The mate-in-n problem of infinite chess is decidable

[bibtex key=BrumleveHamkinsSchlicht2012:TheMateInNProblemOfInfiniteChessIsDecidable]

Infinite chess is chess played on an infinite edgeless chessboard. The familiar chess pieces move about according to their usual chess rules, and each player strives to place the opposing king into checkmate. The mate-in-$n$ problem of infinite chess is the problem of determining whether a designated player can force a win from a given finite position in at most $n$ moves. A naive formulation of this problem leads to assertions of high arithmetic complexity with $2n$ alternating quantifiers—*there is a move for white, such that for every black reply, there is a countermove for white*, and so on. In such a formulation, the problem does not appear to be decidable; and one cannot expect to search an infinitely branching game tree even to finite depth.

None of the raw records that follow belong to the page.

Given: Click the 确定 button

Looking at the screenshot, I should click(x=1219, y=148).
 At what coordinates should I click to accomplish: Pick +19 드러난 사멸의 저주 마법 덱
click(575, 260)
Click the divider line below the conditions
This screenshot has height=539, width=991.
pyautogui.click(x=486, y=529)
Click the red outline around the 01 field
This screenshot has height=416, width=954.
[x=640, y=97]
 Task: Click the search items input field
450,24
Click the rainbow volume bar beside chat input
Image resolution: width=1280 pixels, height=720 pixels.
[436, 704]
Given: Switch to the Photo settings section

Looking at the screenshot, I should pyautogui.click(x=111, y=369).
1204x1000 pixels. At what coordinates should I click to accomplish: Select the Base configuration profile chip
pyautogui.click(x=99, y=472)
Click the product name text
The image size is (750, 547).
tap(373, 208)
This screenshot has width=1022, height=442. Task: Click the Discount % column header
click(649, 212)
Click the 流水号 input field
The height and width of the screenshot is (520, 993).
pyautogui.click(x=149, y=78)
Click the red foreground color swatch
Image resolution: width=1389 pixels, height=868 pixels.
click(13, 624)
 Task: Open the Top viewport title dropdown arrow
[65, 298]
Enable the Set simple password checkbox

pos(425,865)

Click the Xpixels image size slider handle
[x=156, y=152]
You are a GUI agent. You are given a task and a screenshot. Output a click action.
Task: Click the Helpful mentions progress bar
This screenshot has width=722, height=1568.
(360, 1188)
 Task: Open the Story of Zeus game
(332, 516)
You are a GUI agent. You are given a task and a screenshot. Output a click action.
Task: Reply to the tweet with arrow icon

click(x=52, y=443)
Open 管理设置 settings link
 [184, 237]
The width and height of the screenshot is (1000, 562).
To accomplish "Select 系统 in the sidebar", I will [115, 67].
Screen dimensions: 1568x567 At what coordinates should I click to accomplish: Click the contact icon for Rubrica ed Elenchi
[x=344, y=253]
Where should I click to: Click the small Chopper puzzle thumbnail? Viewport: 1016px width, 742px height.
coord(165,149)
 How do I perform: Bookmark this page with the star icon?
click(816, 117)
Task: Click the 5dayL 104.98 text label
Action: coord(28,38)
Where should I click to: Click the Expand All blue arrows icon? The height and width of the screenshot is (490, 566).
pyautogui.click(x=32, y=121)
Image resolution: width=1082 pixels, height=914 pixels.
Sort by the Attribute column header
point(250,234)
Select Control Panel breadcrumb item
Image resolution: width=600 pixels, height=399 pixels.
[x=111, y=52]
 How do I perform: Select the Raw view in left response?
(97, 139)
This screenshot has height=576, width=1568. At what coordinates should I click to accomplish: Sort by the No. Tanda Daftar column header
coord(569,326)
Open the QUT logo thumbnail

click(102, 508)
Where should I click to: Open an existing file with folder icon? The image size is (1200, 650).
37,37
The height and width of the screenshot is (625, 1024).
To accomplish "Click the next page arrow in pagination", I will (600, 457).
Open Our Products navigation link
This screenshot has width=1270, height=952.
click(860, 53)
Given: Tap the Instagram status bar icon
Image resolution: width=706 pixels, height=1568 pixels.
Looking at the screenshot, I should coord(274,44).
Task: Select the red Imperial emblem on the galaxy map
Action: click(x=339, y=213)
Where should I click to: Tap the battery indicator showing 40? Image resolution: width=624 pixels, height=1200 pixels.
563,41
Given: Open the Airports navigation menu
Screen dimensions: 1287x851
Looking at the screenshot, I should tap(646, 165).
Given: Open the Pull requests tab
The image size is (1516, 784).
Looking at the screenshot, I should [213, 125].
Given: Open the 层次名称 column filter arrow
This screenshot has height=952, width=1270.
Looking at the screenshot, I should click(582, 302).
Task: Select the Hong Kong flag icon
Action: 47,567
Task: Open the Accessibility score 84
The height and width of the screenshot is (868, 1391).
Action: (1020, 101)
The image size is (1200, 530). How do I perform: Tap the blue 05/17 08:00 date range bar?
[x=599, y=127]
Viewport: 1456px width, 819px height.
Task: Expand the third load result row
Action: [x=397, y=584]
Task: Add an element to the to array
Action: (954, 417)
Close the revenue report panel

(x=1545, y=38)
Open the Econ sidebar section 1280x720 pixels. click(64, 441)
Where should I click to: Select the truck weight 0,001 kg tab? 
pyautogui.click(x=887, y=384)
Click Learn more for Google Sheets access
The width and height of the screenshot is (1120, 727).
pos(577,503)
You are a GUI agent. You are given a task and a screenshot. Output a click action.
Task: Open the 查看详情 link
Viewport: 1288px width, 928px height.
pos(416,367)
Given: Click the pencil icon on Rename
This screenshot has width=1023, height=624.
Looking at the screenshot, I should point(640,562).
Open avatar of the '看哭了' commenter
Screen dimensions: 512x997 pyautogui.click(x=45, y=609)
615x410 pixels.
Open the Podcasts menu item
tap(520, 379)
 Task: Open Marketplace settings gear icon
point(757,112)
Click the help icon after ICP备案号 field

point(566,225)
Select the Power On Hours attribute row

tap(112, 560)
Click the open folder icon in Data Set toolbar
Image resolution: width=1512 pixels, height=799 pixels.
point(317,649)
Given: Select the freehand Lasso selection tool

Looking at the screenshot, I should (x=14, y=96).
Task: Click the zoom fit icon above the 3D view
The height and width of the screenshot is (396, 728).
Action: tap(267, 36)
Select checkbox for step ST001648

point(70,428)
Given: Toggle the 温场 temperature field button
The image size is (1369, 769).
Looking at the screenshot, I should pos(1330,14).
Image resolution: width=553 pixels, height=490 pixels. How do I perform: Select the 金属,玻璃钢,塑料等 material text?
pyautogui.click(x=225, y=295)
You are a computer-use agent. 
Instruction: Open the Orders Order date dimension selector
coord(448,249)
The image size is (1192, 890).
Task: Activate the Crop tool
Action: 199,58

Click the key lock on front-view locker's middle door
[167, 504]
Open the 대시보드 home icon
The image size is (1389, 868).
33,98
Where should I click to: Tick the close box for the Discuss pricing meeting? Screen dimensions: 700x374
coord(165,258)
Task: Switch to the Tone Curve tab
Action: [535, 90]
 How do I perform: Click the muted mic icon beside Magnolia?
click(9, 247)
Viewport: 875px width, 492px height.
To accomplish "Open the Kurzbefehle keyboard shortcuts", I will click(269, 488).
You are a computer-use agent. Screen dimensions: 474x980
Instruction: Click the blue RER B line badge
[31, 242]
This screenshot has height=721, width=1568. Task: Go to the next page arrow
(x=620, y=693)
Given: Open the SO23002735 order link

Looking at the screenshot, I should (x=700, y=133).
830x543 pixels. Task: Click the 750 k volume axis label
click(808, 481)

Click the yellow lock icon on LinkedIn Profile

Nevertheless, the main theorem of this article, confirming a conjecture of the first author and C. D. A. Evans, establishes that the mate-in-$n$ problem of infinite chess is computably decidable, uniformly in the position and in $n$. Furthermore, there is a computable strategy for optimal play from such mate-in-$n$ positions. The proof proceeds by showing that the mate-in-$n$ problem is expressible in what we call the first-order structure of chess, which we prove (in the relevant fragment) is an automatic structure, whose theory is therefore decidable. Unfortunately, this resolution of the mate-in-$n$ problem does not appear to settle the decidability of the more general winning-position problem, the problem of determining whether a designated player has a winning strategy from a given position, since a position may admit a winning strategy without any bound on the number of moves required. This issue is connected with transfinite game values in infinite chess, and the exact value of the omega one of chess $\omega_1^{\frak{Ch}}$ is not known.

Richard Stanley’s question on mathoverflow: Decidability of chess on infinite board?

15 thoughts on “The mate-in-n problem of infinite chess is decidable

    • Thanks, Sam. You might be interested to hear that we have another paper coming soon, by myself and Cory Evans (US chess master), in which we investigate $\omega_1^{\frak{Ch}}$. In particular, one of the theorems we have is that the in three-dimensional infinite chess, there are positions realizing any countable ordinal game value. So the $\omega_1^{\frak{Ch}}$ of infinite positions in three-dimensional infinite chess is true $\omega_1$. Unfortunately, we can’t fit the positions into two dimensions, although of course we would like to do so.

    • From the Wikipedia article on game theory: “In 1913, Ernst Zermelo published Über eine Anwendung der Mengenlehre auf die Theorie des Schachspiels (On an Application of Set Theory to the Theory of the Game of Chess). It proved that the optimal chess strategy is strictly determined.”

      • Yes, of course, Zermelo’s theorem. I’ve taken to attributing to Zermelo what I call the “Fundamental theorem of finite games,” namely, the assertion that in every finite two-player game of perfect information, either one of the players has a winning strategy or both players have drawing strategies. Zermelo’s argument nearly establishes this, although he was concerned with games like chess that had only finitely many game states, rather than games that always end in finitely many moves (and these are not quite the same thing). More contemporary proofs establish clopen determinacy and lead directly to the open determinacy result of the Gale-Stewart theorem.